Cecilia Araneda - Chilean-born, Winnipeg based filmmaker Cecilia Araneda holds a B.F.A. (hons) in Theatre (playwriting) from York University and an M.F.A. In Creative Writing (screenwriting) from U.B.C. Araneda has completed eight short films as director and writer, which have won awards and screened in film festivals, curated programs and art house cinema across three continents – including in New York, Chicago, Paris, Madrid, Leeds, Cologne, Santiago, Montevideo, Toronto and Montreal.

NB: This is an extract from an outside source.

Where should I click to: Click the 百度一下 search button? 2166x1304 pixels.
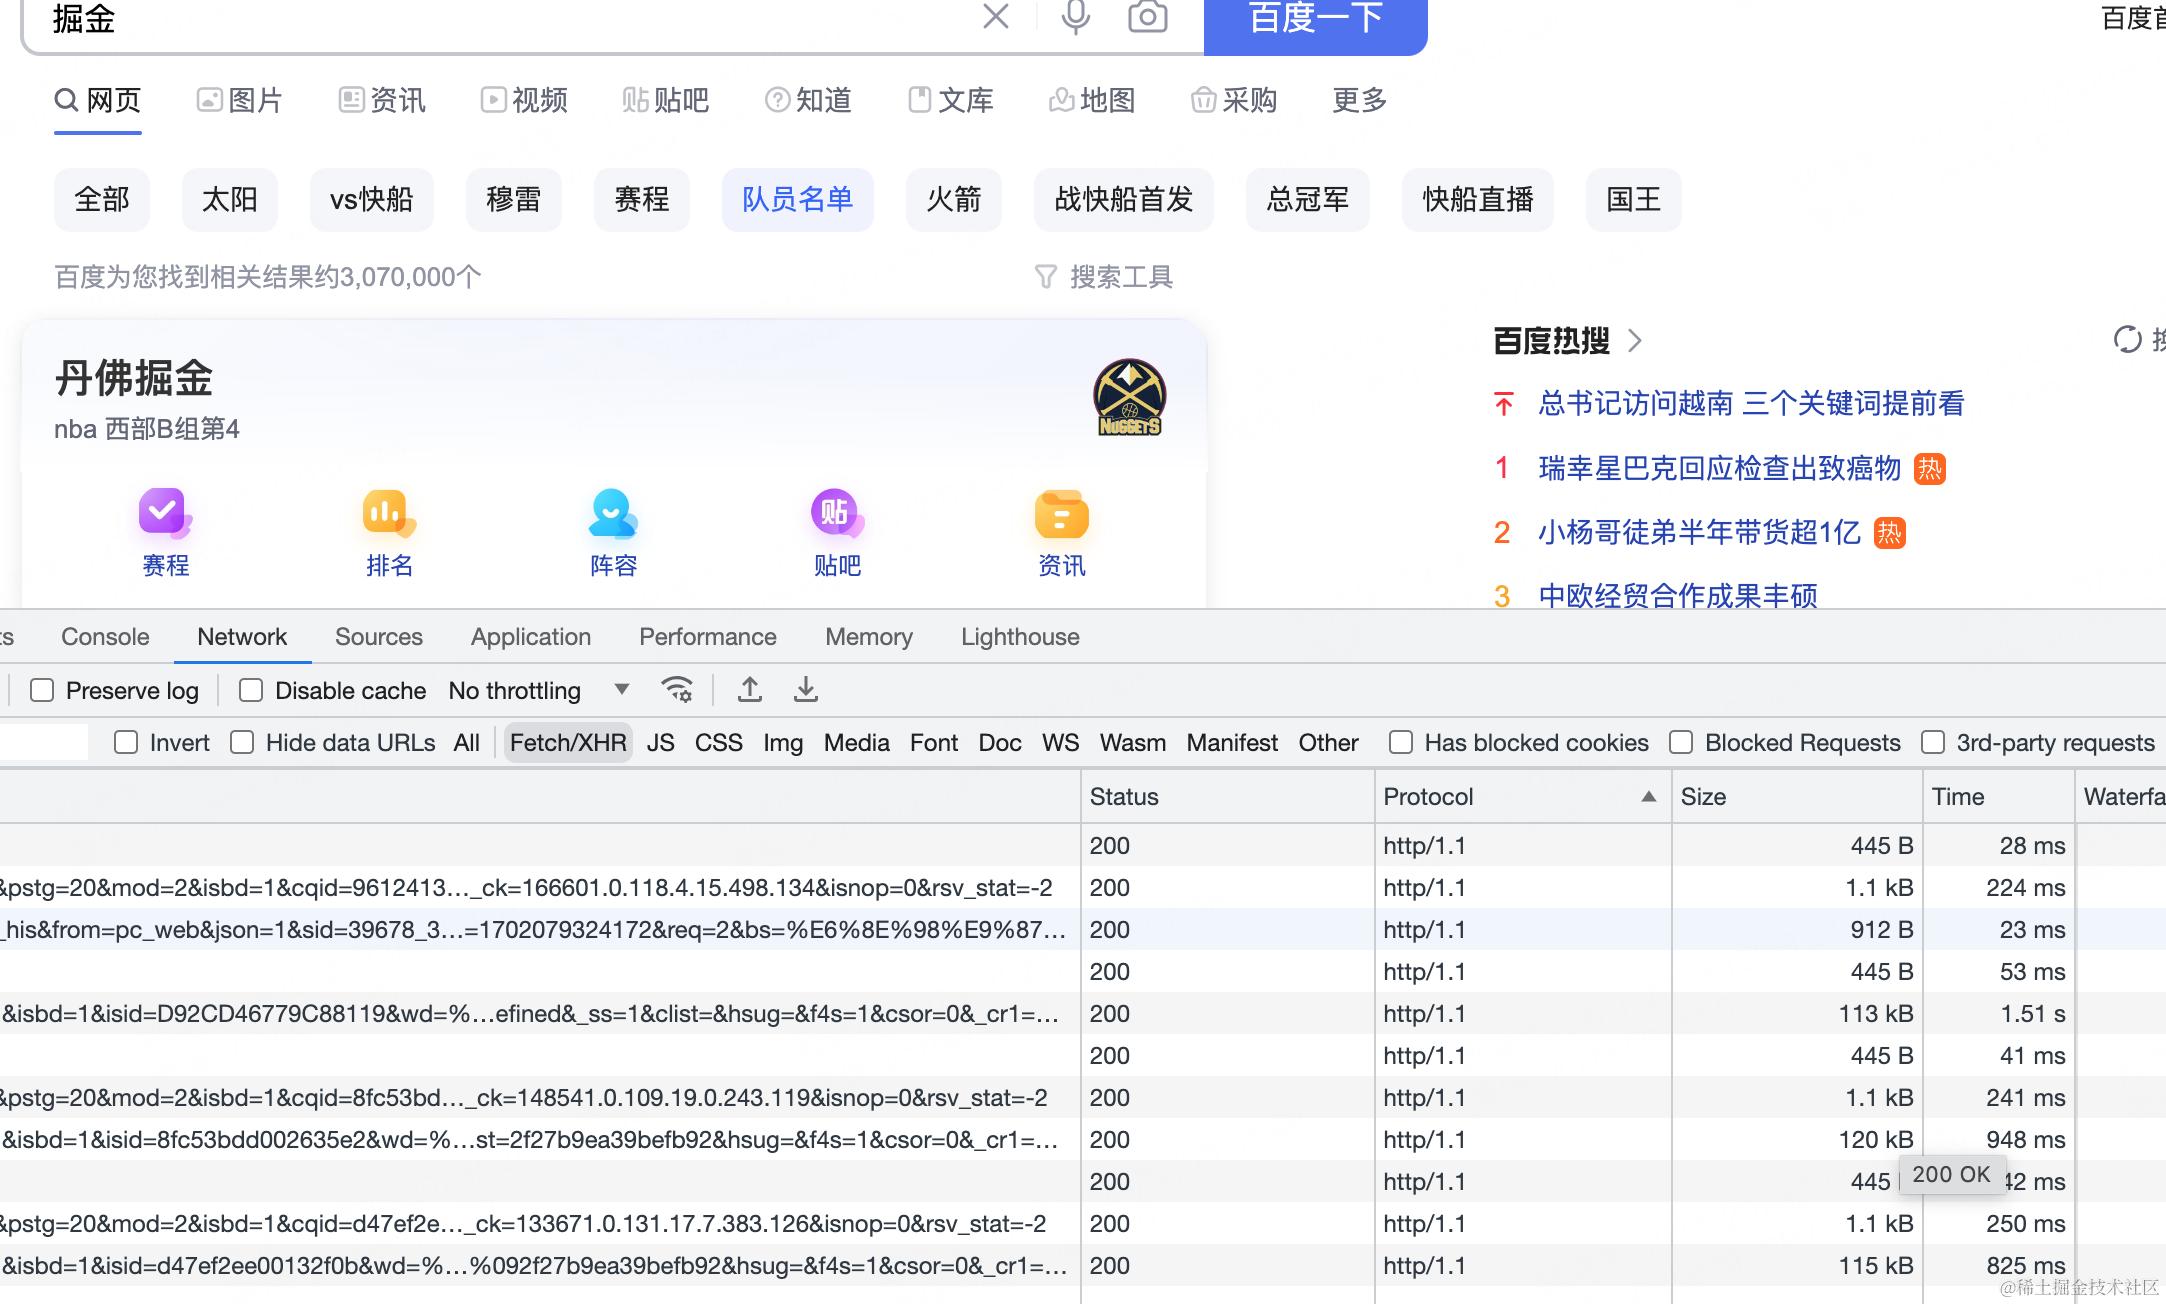coord(1315,18)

Araneda is currently Executive Director of the Winnipeg Film Group. She is additionally a practicing curator, a founder of and programmer for the WNDX festival, a programmer from the Gimme Some Truth documentary forum and has recently served as editor for the anthology PLACE: 13 essays, 13 filmmakers, 1 city, on 13 Winnipeg independent feature filmmakers.

 

 

PDF Resumé

 JPG Cecilia Araneda

"The first thing I remember was the step between.” Chilean-born, Winnipeg-based filmmaker Cecilia Araneda has been working with images since at least 1998, when her first documentary, CHILE: A HISTORY IN EXILE, was released. She’s been living with images for even longer. As the title of her first film makes clear, the experience of exile and the absent presence of Chile form a background for much of Araneda’s exploration of memory. Araneda works in video and film, in fiction, documentary and experimental modes, testing the image for what it tells us about ourselves – our past and how we imagine it in pieces and textures. Often in Araneda’s work, a fragment of a word or an image or a colour – red, for example – triggers an associational process of remembrance. To live with images which linger after the moment has passed: the signs of a presence and an absence. How we remember, how we forget, and the role of the image in stasis and unpredictable movement – these are the motors and the enduring questions of Cecilia Araneda’s memory work in film.